The Washington Post
States consider providing public health coverage
The Trump administration has promised states more flexibility in how they run their Obamacare marketplaces. But creating a state-backed “public option” plan may not be what Centers for Medicare and Medicaid Services Administrator Seema Verma had in mind.
Half a dozen states are looking into creating a public option — either as a stand-alone plan or a buy-in to Medicare or Medicaid — hoping to entice more of the uninsured by offering a more affordable choice. It’s an idea Congress considered but then discarded while writing the 2010 health-care law but is increasingly touted by Democrats as a way to achieve universal coverage.
But states may be limited in how far they can go. They need to ensure the plans closely mirror coverage already being sold in marketplaces — otherwise, they must request permission via waivers from the Trump administration, which has emphasized private health options and has appeared less enthusiastic about an expansion of government-backed coverage.
That’s something Washington state tried to avoid. The state is working on launching a public option by 2021, which will offer somewhat lower premiums than its competitors by paying lower rates to doctors, hospitals and other health providers.
To avoid any potentially messy run-ins with the Centers for Medicare and Medicaid Services, Washington will provide coverage through a commercial plan that is already approved to sell on marketplaces. State legislators considered requesting a waiver from the agency so they could undertake more ambitious changes — like structuring the plan’s subsidies in alternative ways or trying to capture more savings — but ultimately rejected that idea.

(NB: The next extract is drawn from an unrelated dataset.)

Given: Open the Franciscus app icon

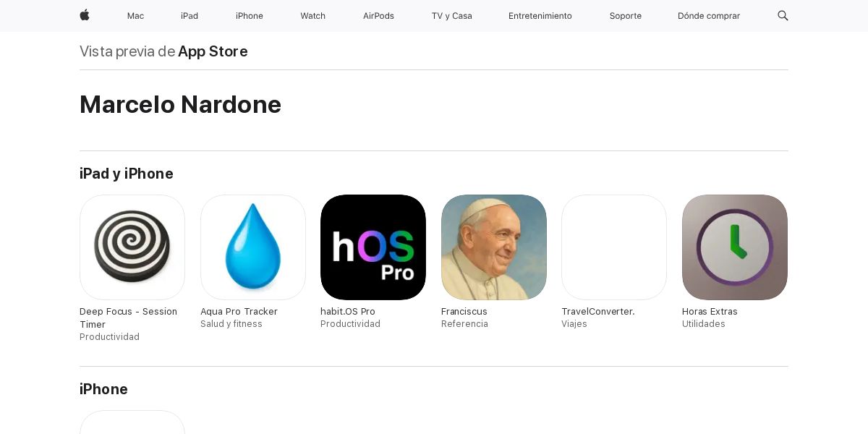Looking at the screenshot, I should coord(494,247).
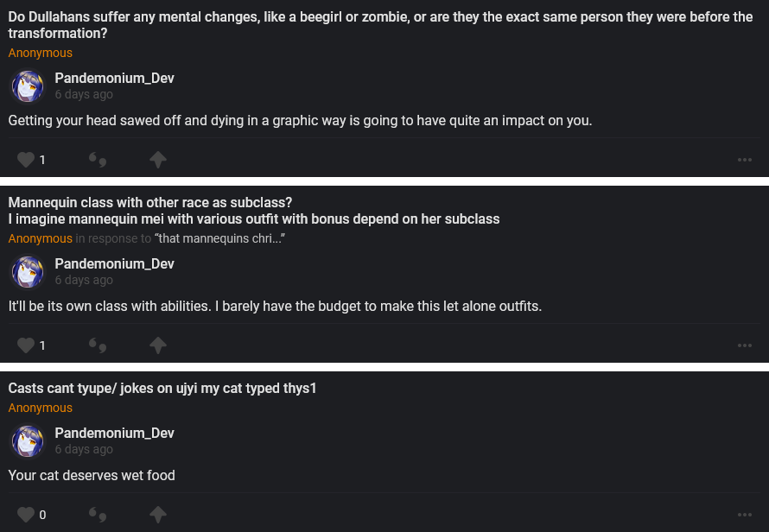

“We ruled it out early on because we didn’t want to even ask,” said Jason McGill, senior health policy adviser to Gov. Jay Inslee, a 2020 Democratic presidential candidate. “We felt that it would have been a nonstarter with the current administration.”
The administration has made clear what kinds of things it would approve: moves by states to ease Obamacare requirements or to let states apply its subsidies to leaner, cheaper plans. Verma has frequently criticized the Affordable Care Act as overbearing, stressing that the agency is doing everything it can to ease the law’s requirements.
Verma has also been publicly critical of Medicare-for-all ideas advanced by Democrats on Capitol Hill, warning that they would ruin the Medicare program and calling the proposals “the greatest threat to the American health-care system.” The agency didn’t respond to a question about how it would respond to a state waiver request for creating a public option.
“When you look at the new guidance, there’s an emphasis on private options,” said Chiquita Brooks-LaSure, managing director for consulting firm Manatt Health. “We would just have to see what the administration would say if a state came up with a waiver proposal.”
Other states are also eyeing public option plans, although their progress has been slow. New Mexico has formed a working group and set aside $140,000 to examine the idea after abandoning an original proposal to create a Medicaid buy-in. Colorado passed a bill directing state agencies to draft a plan by November for how a public option could be designed and how it would be sold.
The Connecticut House passed a public option bill in the spring, although it later stalled in the Senate. The Nevada legislature passed a public option bill two years ago, but it was vetoed by Republican Gov. Brian Sandoval. Public option bills have been proposed in Maine, Massachusetts, Minnesota, Missouri, New Hampshire, New Jersey and Oregon.
United States of Care, a group formed by former Centers for Medicare and Medicaid Services administrator Andy Slavitt, recently released a playbook for states considering a Medicaid buyin — a form of a public option plan.
There’s a clear problem many of these states are trying to solve: Obamacare plans that, for many Americans, are still too expensive. While there are signs that marketplaces have been stabilizing, costs are still prohibitive for many consumers, especially those who qualify for only minimal subsidies or none at all.
The average monthly premium for a 40-year-old purchasing a midrange “silver” plan is $495 before subsidies, according to research by the Kaiser Family Foundation, a nonprofit that focuses on national health issues. And then there are hefty plan deductibles; the average annual silver plan deductible for medical and prescription drug coverage is $4,375, according to the foundation.